Last year, Minnesota Congressman Keith Ellison reintroduced the Inclusive Prosperity Act (HR-1579), a repeat from H.R. 6411 which was introduced in September 2012.
The Inclusive Prosperity Act is designed to levy a small sales tax of 1/2 of 1% on Wall Street transactions. (Just 50 cents on every $100 of stock trades or smaller amounts on the trades of bonds, derivatives or other financial speculation.)
Taxing the Wall Street stock markets for transactions that affect the future of the world makes sense, according to the Robin Hood Campaign.
In fact, the Robin Hood Tax Campaign is supported by business and economic leaders from around the world including Bill Gates, Warren Buffett, Ban Ki-Moon, Nancy Pelosi, and the Vatican.

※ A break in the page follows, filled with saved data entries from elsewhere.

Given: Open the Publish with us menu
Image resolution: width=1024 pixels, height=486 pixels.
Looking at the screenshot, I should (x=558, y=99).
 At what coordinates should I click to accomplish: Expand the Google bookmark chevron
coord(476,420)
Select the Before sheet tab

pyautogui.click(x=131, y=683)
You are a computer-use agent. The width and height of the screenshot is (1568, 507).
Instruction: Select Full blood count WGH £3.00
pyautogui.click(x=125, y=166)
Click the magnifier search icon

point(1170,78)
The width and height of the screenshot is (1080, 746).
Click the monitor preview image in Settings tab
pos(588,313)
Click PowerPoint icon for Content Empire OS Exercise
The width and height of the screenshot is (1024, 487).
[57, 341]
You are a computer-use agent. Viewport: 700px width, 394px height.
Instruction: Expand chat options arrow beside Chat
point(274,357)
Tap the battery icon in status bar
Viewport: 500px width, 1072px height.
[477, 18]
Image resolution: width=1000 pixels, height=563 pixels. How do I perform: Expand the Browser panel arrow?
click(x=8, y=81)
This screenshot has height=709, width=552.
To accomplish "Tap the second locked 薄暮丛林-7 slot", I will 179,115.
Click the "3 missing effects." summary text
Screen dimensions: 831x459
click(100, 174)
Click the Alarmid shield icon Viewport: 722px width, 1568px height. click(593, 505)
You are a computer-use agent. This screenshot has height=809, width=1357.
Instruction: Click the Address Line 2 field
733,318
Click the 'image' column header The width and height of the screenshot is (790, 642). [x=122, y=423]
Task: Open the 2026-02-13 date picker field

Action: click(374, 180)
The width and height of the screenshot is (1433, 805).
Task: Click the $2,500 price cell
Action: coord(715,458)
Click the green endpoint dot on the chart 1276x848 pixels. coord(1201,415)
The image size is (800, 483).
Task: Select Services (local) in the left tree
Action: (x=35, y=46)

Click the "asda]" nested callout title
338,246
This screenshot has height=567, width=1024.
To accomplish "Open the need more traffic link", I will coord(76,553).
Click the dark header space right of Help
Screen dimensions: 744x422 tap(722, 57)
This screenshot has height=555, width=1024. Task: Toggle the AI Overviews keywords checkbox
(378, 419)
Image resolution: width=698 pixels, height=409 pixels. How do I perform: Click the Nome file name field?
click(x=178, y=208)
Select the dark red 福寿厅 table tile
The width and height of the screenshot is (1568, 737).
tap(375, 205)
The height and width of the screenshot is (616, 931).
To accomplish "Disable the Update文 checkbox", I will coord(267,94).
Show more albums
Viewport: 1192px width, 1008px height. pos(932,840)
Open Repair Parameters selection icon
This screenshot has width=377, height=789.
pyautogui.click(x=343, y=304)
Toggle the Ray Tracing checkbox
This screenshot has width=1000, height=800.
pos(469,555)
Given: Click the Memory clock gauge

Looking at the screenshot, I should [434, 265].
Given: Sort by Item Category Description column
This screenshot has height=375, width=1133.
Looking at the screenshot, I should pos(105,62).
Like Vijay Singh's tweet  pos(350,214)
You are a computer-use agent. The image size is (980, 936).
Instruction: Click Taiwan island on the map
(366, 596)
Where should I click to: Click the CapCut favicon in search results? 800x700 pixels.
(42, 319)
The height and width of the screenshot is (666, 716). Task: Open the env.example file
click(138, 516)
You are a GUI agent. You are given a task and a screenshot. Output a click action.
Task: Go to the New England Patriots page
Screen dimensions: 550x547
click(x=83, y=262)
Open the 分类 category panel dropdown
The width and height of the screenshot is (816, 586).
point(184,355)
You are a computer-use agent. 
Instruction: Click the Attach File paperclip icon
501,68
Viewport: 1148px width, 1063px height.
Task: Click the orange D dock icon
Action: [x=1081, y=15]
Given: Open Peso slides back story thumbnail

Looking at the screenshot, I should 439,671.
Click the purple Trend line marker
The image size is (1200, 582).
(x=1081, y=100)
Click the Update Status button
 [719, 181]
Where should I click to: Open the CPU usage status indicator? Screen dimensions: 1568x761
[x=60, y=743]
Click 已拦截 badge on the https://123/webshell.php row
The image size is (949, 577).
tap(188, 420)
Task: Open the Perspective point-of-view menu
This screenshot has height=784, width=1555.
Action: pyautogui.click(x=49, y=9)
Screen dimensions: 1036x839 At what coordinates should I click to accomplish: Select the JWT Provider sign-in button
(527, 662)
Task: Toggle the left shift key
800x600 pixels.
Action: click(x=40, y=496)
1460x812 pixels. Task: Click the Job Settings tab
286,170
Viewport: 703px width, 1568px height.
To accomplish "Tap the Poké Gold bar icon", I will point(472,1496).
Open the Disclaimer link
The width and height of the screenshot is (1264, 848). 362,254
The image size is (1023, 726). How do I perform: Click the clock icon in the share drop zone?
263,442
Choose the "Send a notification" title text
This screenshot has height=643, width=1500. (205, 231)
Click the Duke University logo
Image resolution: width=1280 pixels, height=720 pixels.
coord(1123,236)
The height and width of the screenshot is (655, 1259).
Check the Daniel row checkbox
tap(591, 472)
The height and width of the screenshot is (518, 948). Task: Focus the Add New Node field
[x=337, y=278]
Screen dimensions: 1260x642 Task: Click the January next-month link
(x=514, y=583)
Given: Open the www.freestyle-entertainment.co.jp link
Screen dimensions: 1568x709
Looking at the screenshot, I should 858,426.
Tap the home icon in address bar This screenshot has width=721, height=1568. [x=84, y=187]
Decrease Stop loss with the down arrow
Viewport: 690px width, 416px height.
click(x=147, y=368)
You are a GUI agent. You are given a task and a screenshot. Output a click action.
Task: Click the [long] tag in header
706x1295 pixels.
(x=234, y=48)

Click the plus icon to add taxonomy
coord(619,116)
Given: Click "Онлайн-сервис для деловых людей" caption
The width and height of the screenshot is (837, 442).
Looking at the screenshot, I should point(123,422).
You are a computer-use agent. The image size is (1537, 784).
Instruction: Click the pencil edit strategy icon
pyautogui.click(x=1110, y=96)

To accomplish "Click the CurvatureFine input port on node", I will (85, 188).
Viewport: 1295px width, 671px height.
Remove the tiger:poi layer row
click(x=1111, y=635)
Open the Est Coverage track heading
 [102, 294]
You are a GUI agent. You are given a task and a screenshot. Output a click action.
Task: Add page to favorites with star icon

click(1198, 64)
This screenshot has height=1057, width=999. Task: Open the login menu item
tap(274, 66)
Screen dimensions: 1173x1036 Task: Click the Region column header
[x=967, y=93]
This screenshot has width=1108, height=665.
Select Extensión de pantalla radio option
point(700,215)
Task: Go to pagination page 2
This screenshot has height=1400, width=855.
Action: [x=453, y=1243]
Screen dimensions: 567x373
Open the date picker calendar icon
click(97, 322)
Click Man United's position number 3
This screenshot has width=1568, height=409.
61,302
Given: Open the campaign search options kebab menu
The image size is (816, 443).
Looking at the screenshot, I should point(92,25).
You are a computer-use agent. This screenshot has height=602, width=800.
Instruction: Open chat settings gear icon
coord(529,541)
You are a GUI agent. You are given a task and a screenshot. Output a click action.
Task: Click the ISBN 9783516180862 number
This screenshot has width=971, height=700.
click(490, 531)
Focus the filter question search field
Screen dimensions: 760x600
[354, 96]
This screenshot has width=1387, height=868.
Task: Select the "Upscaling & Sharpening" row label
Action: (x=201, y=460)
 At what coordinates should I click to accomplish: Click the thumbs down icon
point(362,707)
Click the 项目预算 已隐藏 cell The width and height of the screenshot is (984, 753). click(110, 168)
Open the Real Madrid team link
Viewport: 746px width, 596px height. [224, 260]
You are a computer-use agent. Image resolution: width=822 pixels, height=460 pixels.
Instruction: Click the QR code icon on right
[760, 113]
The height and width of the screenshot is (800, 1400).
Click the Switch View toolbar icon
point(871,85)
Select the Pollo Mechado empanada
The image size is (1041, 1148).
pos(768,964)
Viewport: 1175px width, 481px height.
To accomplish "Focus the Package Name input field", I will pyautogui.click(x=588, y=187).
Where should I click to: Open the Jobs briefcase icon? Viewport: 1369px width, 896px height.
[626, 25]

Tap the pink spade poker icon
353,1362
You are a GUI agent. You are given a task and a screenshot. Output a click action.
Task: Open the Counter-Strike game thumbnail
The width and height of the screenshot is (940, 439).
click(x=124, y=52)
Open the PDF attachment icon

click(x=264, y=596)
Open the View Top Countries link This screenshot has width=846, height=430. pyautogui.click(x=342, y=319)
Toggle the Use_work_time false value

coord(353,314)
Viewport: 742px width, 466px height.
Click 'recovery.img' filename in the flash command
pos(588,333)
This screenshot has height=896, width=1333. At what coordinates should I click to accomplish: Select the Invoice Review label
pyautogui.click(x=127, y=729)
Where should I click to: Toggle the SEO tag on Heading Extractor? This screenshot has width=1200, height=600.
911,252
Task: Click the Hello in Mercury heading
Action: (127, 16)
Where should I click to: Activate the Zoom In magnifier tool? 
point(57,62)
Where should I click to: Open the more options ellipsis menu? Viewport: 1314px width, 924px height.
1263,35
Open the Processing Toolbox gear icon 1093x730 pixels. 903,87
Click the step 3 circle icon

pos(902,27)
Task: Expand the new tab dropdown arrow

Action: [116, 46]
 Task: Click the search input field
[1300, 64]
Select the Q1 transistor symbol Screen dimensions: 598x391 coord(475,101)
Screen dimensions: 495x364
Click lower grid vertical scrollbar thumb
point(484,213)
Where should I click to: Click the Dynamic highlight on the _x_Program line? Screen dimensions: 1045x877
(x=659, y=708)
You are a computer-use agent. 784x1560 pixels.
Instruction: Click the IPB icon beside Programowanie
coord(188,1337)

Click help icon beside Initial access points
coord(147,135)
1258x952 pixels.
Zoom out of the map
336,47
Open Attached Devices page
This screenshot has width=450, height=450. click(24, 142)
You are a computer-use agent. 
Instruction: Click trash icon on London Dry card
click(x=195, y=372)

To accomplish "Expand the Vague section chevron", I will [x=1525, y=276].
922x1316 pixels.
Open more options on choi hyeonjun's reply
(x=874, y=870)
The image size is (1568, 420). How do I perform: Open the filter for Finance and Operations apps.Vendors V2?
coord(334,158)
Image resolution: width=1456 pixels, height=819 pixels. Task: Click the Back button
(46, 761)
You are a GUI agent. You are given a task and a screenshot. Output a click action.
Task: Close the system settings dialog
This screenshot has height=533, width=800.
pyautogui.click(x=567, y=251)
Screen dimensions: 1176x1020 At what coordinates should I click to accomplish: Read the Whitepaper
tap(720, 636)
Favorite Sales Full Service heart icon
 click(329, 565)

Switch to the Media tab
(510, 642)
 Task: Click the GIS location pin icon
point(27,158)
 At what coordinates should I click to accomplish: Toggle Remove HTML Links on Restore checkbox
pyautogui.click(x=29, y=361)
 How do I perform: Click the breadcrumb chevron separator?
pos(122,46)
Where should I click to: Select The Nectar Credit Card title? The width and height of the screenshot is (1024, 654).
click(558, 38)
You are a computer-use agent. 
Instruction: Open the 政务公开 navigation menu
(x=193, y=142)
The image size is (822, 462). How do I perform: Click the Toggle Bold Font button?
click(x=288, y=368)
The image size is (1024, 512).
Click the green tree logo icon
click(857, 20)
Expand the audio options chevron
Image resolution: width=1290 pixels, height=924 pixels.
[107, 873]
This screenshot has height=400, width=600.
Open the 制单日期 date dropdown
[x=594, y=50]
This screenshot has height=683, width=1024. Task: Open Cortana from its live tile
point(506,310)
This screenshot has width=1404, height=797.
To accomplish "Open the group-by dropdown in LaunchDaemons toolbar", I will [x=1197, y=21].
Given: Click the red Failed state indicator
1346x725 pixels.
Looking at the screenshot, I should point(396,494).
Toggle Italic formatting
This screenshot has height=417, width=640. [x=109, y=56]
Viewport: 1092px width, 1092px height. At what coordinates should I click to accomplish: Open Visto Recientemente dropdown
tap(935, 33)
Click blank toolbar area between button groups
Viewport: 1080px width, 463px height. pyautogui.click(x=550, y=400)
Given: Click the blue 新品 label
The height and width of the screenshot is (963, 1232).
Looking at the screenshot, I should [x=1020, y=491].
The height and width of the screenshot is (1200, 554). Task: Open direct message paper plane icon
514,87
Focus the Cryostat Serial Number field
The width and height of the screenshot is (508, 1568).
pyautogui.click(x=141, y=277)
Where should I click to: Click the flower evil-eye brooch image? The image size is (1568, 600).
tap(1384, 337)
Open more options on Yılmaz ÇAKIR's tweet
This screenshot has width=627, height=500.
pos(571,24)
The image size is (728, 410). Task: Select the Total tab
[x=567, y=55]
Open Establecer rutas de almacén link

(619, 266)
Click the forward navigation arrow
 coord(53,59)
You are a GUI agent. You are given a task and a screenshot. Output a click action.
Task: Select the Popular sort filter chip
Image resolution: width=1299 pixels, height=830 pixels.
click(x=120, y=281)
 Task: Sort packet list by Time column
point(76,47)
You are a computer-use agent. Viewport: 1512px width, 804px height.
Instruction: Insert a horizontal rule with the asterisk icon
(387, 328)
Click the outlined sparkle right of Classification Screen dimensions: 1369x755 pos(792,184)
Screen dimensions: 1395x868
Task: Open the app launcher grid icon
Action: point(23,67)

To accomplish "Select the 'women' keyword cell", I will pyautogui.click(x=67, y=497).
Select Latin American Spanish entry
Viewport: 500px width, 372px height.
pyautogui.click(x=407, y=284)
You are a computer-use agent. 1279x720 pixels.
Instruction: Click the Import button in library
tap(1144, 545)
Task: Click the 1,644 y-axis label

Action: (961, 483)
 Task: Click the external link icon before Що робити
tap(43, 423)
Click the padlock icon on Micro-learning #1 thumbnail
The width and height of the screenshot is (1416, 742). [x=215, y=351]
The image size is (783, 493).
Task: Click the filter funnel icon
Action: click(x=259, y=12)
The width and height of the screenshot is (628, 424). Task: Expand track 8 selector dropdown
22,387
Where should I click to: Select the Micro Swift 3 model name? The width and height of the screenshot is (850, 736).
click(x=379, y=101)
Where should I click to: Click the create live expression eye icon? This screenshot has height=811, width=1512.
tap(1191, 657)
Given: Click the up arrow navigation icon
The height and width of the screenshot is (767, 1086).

It has Congressional supporters such as Sen. Tom Harkin and Rep. Peter DeFazio.
During its reintroduction in April 2013, it demonstrated the support of a growing cross-section of middle class, from union members to movie stars.
Right now the Institute for Policy Studies (IPS), a DC-based think-tank, is promoting a celebrity made short film, "Future News," in which bankers review the benefits from a financial transaction tax in Europe during a newscast set in 2024.
Emily Norton of IPS-DC wrote:
The celebrity video is set 10 years in the future, with Lincoln [Andrew Lincoln, star of TV’s the Walking Dead] anchoring a newscast looking back at the impact of the tax. Bankers from Spain, Germany, and France boast about how the tax has generated revenues to help fund public services in their countries and combat poverty and climate change – shaming a British banker (Nighy) over his country’s failure to implement the tax.
In Europe, financial transaction taxes will generate an estimated 31 billion euros ($US 42 billion). This can be used to help alleviate poverty among the populaces of Spain, France, Greece, and UK.
In the United States, up to 300 billion dollars worth of annual revenue would allow the U.S. to "invest in the things that matter—education, roads and bridges, and health care for our seniors and veterans."
In fact, between 1914 to 1966, the Revenue Act had levied 0.2 percent tax on all sales or transfers of stock. During the Great Depression, such a tax supported job creation.
With historic drought in the Western states and Sandy-sized hurricanes every other year, the country is at the brink of unprecedented climate change.
Such a tax would now provide resilience for farmers in California at serious risk. It would boost new jobs growth at a steady rate outside of failure-prone legislative grants or loans.
The time has come to demand more accountability from the elite on Wall Street on ways to rebuild our infrastructure, invest in urban transportation, and support green manufacturing, all of which would spark healthier local job growth.